Starting off as the one person in a business it is very hard to decide who to join you first, both because you want to make the right decision but also because you are so used to working by yourself that it is hard to relinquish care of any part of the business to someone else. From experience one of the most important things to remember is that you will spend a huge amount of time with the initial team members, often in a small office! Therefore during the recruitment process, ensuring that you will be able to work closely with anyone you recruit and that you will enjoy doing so is vital. It is also important to note though that finding a person who compliments your personality rather than mimics it will be beneficial as too much of the same thing can be a bad thing in a small team!

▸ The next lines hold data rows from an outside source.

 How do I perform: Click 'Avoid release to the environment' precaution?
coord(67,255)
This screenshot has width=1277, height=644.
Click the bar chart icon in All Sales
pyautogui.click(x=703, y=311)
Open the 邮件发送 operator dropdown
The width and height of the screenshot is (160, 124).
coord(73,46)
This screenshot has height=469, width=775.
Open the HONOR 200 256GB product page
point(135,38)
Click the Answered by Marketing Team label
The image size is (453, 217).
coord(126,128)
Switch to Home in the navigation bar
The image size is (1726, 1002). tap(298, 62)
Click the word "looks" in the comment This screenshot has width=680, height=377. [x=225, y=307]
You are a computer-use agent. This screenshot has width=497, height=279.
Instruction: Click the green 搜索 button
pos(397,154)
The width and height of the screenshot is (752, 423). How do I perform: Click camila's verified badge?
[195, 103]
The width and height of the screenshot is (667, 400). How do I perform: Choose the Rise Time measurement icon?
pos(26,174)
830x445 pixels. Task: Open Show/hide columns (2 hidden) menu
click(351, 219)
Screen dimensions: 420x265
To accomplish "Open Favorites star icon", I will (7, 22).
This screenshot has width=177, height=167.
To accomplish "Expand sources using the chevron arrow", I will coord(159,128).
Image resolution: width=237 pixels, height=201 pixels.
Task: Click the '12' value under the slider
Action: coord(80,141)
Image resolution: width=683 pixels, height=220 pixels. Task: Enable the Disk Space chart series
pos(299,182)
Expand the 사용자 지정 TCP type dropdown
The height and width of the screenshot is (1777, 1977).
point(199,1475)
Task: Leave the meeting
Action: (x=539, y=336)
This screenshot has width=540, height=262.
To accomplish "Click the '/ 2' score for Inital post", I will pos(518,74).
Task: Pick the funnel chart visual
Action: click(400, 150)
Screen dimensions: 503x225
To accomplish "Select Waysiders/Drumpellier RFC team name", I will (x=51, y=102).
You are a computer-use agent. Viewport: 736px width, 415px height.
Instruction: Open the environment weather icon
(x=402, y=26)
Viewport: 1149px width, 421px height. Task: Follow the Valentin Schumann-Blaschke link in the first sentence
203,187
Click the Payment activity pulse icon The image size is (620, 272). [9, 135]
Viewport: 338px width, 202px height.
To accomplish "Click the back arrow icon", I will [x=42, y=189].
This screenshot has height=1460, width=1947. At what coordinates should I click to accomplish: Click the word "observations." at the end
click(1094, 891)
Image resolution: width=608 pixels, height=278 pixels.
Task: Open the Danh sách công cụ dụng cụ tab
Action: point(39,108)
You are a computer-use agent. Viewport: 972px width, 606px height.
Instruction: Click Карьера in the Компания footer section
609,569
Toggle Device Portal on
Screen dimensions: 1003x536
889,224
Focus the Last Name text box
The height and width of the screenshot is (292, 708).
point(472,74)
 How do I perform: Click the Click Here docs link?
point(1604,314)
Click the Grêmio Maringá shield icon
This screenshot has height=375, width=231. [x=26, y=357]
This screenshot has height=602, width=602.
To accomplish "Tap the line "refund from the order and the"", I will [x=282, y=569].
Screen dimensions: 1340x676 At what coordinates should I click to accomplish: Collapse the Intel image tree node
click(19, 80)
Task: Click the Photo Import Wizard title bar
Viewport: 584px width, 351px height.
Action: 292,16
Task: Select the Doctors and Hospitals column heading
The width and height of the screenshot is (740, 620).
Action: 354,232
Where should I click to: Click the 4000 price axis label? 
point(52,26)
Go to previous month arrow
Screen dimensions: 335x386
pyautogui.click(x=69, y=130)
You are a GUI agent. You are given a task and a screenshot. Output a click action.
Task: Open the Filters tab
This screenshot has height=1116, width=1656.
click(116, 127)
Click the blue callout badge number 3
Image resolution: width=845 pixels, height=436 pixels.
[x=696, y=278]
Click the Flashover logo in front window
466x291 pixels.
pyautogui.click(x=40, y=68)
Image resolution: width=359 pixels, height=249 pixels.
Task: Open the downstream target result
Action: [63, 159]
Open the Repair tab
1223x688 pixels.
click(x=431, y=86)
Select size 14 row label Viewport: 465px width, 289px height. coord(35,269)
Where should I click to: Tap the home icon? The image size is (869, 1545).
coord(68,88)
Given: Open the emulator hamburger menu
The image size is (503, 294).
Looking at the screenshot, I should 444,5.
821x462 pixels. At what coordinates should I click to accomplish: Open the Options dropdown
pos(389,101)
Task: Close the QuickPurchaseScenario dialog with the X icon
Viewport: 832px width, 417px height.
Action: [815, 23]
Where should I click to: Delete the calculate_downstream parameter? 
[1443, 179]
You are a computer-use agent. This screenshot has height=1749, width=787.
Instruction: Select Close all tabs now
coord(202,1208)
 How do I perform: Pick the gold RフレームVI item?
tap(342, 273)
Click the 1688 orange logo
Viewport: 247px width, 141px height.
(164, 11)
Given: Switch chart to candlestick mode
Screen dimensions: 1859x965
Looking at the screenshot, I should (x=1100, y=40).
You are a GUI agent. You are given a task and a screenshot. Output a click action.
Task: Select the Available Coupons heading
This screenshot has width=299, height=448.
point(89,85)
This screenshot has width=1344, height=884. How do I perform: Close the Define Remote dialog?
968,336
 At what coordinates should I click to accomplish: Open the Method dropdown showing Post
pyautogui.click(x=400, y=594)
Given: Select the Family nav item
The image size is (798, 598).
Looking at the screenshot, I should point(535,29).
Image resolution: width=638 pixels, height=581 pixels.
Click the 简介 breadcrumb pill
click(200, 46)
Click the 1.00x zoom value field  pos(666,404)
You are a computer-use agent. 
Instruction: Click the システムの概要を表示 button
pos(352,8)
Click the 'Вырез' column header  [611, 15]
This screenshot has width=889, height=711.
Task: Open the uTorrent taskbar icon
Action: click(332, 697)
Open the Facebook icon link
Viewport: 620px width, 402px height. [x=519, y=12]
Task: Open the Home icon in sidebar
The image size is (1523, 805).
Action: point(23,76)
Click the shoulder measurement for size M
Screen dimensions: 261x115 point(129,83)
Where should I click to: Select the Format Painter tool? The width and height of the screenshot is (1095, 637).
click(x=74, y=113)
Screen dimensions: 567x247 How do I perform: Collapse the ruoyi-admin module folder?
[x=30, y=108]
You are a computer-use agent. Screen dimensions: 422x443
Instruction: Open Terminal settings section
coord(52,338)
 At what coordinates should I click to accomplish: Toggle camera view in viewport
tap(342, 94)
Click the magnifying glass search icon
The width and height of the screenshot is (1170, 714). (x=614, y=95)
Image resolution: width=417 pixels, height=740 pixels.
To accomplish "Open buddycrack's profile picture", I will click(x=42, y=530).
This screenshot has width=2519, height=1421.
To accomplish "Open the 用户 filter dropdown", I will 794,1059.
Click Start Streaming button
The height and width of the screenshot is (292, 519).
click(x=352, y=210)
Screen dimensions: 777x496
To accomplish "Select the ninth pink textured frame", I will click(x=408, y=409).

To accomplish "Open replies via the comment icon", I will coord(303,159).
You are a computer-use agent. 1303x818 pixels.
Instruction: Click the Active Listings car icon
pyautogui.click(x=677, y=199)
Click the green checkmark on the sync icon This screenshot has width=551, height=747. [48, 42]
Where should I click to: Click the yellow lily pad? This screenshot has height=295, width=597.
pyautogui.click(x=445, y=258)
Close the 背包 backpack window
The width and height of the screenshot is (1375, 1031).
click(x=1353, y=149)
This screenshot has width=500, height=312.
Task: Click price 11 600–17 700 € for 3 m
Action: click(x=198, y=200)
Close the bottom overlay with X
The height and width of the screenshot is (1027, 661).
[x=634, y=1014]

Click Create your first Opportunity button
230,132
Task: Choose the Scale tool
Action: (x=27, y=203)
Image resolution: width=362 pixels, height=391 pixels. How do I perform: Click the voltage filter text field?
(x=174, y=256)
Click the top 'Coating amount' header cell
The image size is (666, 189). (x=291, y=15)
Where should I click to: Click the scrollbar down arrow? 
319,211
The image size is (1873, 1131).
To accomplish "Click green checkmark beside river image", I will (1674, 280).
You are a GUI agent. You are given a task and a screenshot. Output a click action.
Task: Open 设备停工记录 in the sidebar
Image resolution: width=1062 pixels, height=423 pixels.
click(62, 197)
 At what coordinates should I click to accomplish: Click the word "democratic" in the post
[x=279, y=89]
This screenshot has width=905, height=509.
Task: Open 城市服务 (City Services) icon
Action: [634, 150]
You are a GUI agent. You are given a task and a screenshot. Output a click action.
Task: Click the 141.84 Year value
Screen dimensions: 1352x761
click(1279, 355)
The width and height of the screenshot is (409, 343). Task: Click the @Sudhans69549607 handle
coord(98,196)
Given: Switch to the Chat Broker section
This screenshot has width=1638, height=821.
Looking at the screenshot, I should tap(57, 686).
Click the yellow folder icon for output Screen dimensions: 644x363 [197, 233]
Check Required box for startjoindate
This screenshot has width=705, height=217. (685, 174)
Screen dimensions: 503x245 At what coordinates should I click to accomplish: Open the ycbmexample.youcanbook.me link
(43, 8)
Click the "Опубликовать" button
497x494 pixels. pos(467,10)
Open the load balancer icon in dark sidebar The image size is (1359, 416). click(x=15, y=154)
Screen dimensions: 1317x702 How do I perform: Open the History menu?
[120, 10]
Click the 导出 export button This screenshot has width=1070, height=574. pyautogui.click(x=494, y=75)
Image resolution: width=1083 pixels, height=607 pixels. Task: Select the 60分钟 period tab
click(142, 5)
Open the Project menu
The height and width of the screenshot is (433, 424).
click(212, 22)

It is worth keeping in mind that in a small business, roles aren't always as clear-cut as they are in a larger organisation. You will need team members who can multi-task and take on the responsibility that is outside their core skillset and role. They will need to want and be able to pick up new skills and do jobs that often aren't exciting but in return they will get great exposure to how a company works and grow with that organisation. Throughout the recruitment process you will need to find ways to assess your candidates against this mindset as it is easy for people to agree to in an interview but harder to deliver.

Using Your Skills

Notwithstanding the flexibility requirements, it is still important that each employee has a clear role and knows what their key responsibilities are. At an early stage in an organisation typically you will either need candidates who have a set of skills that differ to the existing team (for example someone to manage finance) or the exact same skillset (think a second developer in a software business). The harder candidate to recruit is obviously those that have a totally different set of skills to yours or others in the organisation as assessing their skill sets may require specialist knowledge. At this point, you can use your network and inviting someone else to the second interview who can give you a better indication of whether the candidates you are seeing have the skills you need.

Whether the business you are building is your own or a concept you have been tasked with developing you will have a huge amount of passion for what you are doing. It will be difficult to find people who share the exact level of drive and motivation around your goals but you do need to look for this during recruitment. Growing teams are lots of fun but hard work and so everyone within them needs to be working towards the same goal with the same energy and enthusiasm so testing for this as you recruit is a necessity and then onboarding someone so that they are infected with the buzz of the business will really benefit the whole team.

Hazel Geary

COO of David Lloyd Clubs Talwalkars

Hazel Geary is the COO of David Lloyd Clubs Talwalkars which is building the first David Lloyd Club outside of Europe in Wakad, Pune.  She has previously worked as a management consultant for a number of large brands as well as helping to launch multiple concepts within David Lloyd Clubs.